The synthesized tables of the probability of TC occurrences reaching TD intensity and the probability of corresponding cyclones continuing to develop into moderate-level TS are presented in Figure 4. Overall, the forecasting skill of TC formation/development depends on the lead time. As the forecast cycles approach the actual formation time, the accuracy of predicting TC formation and development improves. This is evident in the increasing occurrence probabilty of accurately forecasted cases in the ensemble mean composite and the gradual decrease of the Brier score toward 0 in the near forecast cycles.

For the formation forecasts, the WRF-LETKF ensemble system demonstrates reasonably good forecasting skill up to 5-day lead time, with the lowest Brier score occurring at 3.5 days before the formation time (equivalently to 84 hours cycle). With the 48-hr forecast cycle, the ensemble system shows a stable increase in the probability of hit cases.

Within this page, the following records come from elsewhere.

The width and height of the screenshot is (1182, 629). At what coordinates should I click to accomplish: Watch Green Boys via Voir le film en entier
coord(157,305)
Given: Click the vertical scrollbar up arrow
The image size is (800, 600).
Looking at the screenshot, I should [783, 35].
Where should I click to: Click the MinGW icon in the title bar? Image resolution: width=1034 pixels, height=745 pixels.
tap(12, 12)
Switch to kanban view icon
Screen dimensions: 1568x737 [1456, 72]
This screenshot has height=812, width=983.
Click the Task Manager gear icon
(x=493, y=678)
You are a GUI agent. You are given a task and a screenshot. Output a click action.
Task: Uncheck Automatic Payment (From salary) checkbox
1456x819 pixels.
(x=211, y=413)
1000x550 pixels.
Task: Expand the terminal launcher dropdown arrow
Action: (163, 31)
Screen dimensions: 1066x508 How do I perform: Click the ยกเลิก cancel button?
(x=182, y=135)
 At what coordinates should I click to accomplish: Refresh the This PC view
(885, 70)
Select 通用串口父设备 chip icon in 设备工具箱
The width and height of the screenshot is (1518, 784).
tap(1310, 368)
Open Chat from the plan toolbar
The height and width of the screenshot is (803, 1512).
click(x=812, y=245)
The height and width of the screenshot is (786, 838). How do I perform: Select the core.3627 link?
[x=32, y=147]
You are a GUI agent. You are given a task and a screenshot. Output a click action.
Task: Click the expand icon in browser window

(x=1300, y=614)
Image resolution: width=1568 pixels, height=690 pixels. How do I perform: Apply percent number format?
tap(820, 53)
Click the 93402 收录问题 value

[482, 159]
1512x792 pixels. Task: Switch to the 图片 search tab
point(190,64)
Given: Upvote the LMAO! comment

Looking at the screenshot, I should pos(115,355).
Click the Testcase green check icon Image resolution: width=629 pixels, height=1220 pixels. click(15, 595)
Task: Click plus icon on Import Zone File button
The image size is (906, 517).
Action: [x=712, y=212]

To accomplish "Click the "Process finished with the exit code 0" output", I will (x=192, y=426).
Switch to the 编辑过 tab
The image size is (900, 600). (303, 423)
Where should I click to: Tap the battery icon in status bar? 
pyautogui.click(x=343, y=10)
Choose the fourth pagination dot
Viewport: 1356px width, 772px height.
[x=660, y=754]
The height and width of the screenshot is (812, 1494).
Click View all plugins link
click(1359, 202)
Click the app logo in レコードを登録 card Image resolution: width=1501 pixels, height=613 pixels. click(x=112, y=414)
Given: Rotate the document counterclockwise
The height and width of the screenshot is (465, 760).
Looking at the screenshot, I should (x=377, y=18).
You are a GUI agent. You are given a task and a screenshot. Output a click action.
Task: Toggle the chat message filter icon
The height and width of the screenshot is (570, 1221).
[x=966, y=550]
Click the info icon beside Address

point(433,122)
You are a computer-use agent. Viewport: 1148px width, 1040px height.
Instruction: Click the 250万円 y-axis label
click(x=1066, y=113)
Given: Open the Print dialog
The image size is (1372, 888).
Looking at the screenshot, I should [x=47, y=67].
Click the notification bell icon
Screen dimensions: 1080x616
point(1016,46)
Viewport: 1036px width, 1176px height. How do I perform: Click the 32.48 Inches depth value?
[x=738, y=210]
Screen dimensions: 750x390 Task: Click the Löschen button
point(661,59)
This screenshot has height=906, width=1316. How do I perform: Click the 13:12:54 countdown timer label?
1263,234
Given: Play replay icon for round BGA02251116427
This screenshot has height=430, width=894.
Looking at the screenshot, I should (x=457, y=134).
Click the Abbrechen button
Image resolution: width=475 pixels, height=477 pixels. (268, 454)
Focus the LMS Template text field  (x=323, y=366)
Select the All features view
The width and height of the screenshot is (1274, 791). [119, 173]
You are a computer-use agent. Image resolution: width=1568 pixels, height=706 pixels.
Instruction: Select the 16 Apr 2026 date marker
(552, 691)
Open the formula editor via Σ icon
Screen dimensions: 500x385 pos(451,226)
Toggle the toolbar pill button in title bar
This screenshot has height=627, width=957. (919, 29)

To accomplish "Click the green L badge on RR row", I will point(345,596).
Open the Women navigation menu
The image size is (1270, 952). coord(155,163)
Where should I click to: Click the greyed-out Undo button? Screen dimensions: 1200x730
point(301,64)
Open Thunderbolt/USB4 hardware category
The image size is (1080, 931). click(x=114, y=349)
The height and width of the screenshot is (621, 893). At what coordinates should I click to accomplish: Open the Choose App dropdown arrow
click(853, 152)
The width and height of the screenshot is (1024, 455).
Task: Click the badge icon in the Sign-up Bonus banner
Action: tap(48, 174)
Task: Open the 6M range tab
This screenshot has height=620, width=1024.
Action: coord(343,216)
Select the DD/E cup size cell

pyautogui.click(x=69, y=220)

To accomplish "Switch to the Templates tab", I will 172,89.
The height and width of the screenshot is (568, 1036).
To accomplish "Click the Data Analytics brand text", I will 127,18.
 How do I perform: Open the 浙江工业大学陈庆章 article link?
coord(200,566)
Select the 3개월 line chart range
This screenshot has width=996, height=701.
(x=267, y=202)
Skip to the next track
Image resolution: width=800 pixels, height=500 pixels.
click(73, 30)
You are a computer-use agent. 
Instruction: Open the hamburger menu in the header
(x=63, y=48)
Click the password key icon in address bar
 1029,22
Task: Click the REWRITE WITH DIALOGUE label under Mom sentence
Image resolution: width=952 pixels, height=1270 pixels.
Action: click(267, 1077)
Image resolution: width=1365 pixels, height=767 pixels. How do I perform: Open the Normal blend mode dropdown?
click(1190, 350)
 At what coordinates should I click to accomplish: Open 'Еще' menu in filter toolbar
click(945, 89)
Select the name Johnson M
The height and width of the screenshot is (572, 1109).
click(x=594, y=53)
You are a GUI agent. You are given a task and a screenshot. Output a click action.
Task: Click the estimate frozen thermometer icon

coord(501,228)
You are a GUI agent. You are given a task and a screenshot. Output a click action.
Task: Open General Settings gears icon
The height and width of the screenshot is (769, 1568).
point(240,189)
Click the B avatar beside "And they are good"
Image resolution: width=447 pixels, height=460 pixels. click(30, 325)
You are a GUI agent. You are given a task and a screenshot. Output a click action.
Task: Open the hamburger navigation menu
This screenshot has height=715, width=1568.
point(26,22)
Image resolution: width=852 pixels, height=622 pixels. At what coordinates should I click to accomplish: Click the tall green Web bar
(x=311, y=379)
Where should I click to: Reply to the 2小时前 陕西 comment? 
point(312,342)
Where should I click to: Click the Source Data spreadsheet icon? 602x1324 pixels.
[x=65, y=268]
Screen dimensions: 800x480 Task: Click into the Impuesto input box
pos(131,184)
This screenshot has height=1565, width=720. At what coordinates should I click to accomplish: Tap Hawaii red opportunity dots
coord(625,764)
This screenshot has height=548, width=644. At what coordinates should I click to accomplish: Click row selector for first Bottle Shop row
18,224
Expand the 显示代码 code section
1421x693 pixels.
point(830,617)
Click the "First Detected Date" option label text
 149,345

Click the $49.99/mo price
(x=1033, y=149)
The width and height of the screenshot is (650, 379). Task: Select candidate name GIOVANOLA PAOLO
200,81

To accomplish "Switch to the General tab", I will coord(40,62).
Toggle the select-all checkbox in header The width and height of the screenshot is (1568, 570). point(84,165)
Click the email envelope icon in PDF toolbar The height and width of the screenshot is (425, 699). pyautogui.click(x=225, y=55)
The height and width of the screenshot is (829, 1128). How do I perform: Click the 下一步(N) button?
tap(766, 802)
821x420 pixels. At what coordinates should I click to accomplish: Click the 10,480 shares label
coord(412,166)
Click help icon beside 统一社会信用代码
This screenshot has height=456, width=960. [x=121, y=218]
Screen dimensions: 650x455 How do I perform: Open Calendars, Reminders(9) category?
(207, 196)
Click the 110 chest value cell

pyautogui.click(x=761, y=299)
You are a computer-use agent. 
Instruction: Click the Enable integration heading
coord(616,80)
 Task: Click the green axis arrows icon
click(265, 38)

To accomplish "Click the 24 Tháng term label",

However, for the development forecast of TCs, the Brier score indicates a significant decrease compared to the formation forecast, with most values exceeding 0.1 and a clear decreasing trend in the near forecast cycles. When combined with the AUC-ROC skill score, it is observed that the EPS-DA model performs well in classifying the development of TCs in the forecast cycles from 96-hr, 84-hr, and 48-hr onward (AUC-ROC achieving values > 0.6). In the forecast cycles of 120-hr and 108-hr (4.5 – 5 days before the formation time), the model fails to classify the possibility of TD development into storms.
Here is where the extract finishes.